• [Written request]:
Repeat the lines of the data from the line containing "Viewport: 1200px width, 630px height." through the line containing "The width and", inclusive.

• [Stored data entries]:
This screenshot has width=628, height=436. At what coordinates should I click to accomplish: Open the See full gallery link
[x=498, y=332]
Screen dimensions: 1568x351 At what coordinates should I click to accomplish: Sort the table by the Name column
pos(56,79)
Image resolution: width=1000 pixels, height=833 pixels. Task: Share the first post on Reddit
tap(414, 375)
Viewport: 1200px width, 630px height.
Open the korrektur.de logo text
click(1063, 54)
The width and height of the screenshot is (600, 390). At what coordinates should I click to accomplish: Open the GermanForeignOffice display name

==

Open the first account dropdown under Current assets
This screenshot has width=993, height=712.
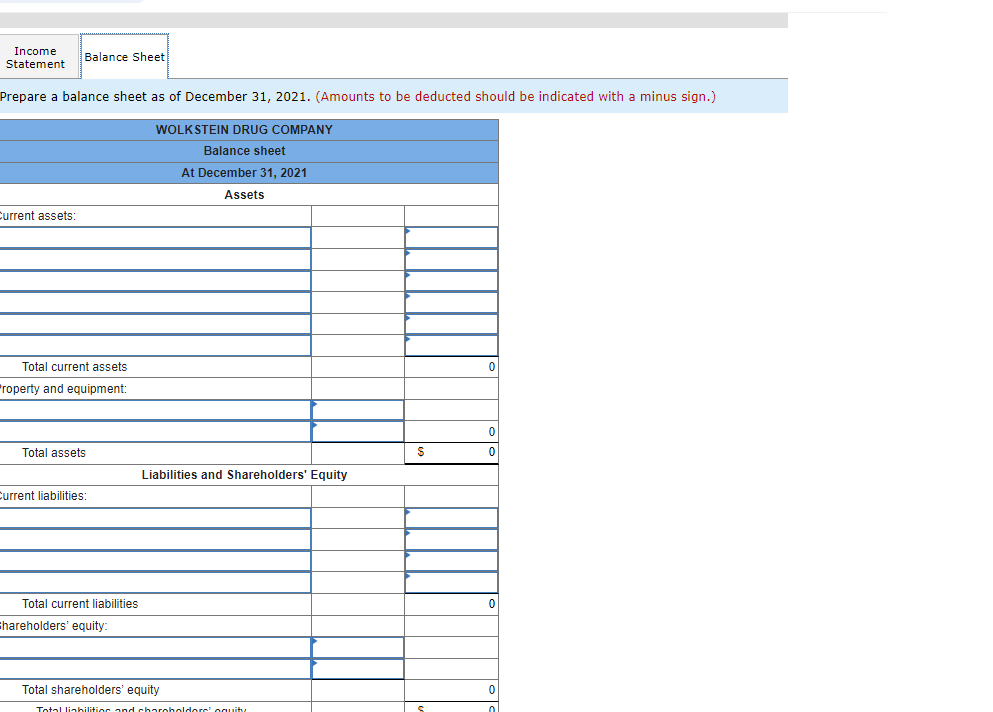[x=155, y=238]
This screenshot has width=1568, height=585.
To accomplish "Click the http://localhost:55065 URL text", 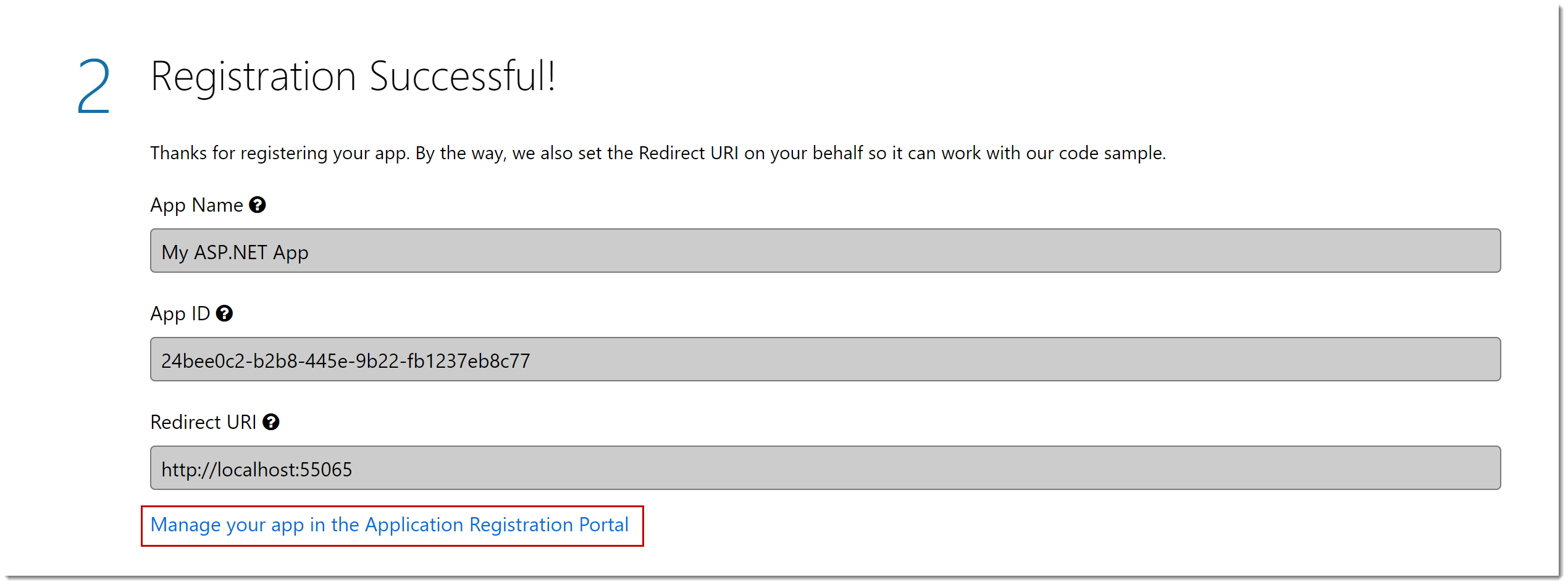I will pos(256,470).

• [Full output]:
Viewport: 1200px width, 630px height.
Open the korrektur.de logo text
click(1063, 54)
The width and height of the screenshot is (600, 390). At what coordinates should I click to accomplish: Open the GermanForeignOffice display name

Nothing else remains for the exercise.